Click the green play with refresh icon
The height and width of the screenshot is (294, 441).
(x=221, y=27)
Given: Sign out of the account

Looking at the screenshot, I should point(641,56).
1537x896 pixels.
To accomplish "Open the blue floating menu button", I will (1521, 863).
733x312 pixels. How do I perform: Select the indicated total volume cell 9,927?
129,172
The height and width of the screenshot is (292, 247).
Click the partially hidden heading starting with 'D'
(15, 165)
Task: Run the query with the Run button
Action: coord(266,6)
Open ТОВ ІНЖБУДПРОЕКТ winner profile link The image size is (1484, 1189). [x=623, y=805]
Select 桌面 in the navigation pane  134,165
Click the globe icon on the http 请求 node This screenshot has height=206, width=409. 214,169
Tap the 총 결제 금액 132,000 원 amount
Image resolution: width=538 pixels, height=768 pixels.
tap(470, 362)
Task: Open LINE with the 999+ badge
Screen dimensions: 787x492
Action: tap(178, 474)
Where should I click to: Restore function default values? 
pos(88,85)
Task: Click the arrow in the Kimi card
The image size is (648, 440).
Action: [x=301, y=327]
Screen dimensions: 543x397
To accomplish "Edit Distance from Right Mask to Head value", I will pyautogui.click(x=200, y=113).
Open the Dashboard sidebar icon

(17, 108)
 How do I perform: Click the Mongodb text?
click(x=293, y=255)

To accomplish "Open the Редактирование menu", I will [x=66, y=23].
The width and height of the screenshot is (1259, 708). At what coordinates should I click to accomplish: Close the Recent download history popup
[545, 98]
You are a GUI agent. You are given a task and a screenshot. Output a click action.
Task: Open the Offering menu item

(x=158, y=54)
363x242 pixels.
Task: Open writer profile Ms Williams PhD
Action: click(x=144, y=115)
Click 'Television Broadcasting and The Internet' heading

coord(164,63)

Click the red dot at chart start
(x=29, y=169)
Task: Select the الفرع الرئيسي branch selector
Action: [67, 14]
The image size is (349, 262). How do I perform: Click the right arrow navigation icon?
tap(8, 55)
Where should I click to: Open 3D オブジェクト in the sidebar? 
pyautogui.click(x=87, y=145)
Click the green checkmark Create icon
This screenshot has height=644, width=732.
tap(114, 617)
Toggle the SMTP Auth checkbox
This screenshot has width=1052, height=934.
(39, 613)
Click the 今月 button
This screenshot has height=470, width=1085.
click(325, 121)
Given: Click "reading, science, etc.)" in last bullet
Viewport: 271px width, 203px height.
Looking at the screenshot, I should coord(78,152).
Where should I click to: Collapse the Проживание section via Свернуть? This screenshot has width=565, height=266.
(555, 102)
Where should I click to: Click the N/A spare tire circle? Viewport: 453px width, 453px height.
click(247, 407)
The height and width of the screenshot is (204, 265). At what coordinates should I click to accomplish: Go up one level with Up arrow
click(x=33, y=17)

- - - - - - -

Exercise objective: The entries above, copied exactly, form the whole answer.

Finished task:
Click the green play with refresh icon
The height and width of the screenshot is (294, 441).
(x=221, y=27)
Given: Sign out of the account

Looking at the screenshot, I should point(641,56).
1537x896 pixels.
To accomplish "Open the blue floating menu button", I will (1521, 863).
733x312 pixels. How do I perform: Select the indicated total volume cell 9,927?
129,172
The height and width of the screenshot is (292, 247).
Click the partially hidden heading starting with 'D'
(15, 165)
Task: Run the query with the Run button
Action: coord(266,6)
Open ТОВ ІНЖБУДПРОЕКТ winner profile link The image size is (1484, 1189). [x=623, y=805]
Select 桌面 in the navigation pane  134,165
Click the globe icon on the http 请求 node This screenshot has height=206, width=409. 214,169
Tap the 총 결제 금액 132,000 원 amount
Image resolution: width=538 pixels, height=768 pixels.
tap(470, 362)
Task: Open LINE with the 999+ badge
Screen dimensions: 787x492
Action: tap(178, 474)
Where should I click to: Restore function default values? 
pos(88,85)
Task: Click the arrow in the Kimi card
The image size is (648, 440).
Action: [x=301, y=327]
Screen dimensions: 543x397
To accomplish "Edit Distance from Right Mask to Head value", I will pyautogui.click(x=200, y=113).
Open the Dashboard sidebar icon

(17, 108)
 How do I perform: Click the Mongodb text?
click(x=293, y=255)

To accomplish "Open the Редактирование menu", I will [x=66, y=23].
The width and height of the screenshot is (1259, 708). At what coordinates should I click to accomplish: Close the Recent download history popup
[545, 98]
You are a GUI agent. You are given a task and a screenshot. Output a click action.
Task: Open the Offering menu item

(x=158, y=54)
363x242 pixels.
Task: Open writer profile Ms Williams PhD
Action: click(x=144, y=115)
Click 'Television Broadcasting and The Internet' heading

coord(164,63)

Click the red dot at chart start
(x=29, y=169)
Task: Select the الفرع الرئيسي branch selector
Action: [67, 14]
The image size is (349, 262). How do I perform: Click the right arrow navigation icon?
tap(8, 55)
Where should I click to: Open 3D オブジェクト in the sidebar? 
pyautogui.click(x=87, y=145)
Click the green checkmark Create icon
This screenshot has height=644, width=732.
tap(114, 617)
Toggle the SMTP Auth checkbox
This screenshot has width=1052, height=934.
(39, 613)
Click the 今月 button
This screenshot has height=470, width=1085.
click(325, 121)
Given: Click "reading, science, etc.)" in last bullet
Viewport: 271px width, 203px height.
Looking at the screenshot, I should coord(78,152).
Where should I click to: Collapse the Проживание section via Свернуть? This screenshot has width=565, height=266.
(555, 102)
Where should I click to: Click the N/A spare tire circle? Viewport: 453px width, 453px height.
click(247, 407)
The height and width of the screenshot is (204, 265). At what coordinates should I click to accomplish: Go up one level with Up arrow
click(x=33, y=17)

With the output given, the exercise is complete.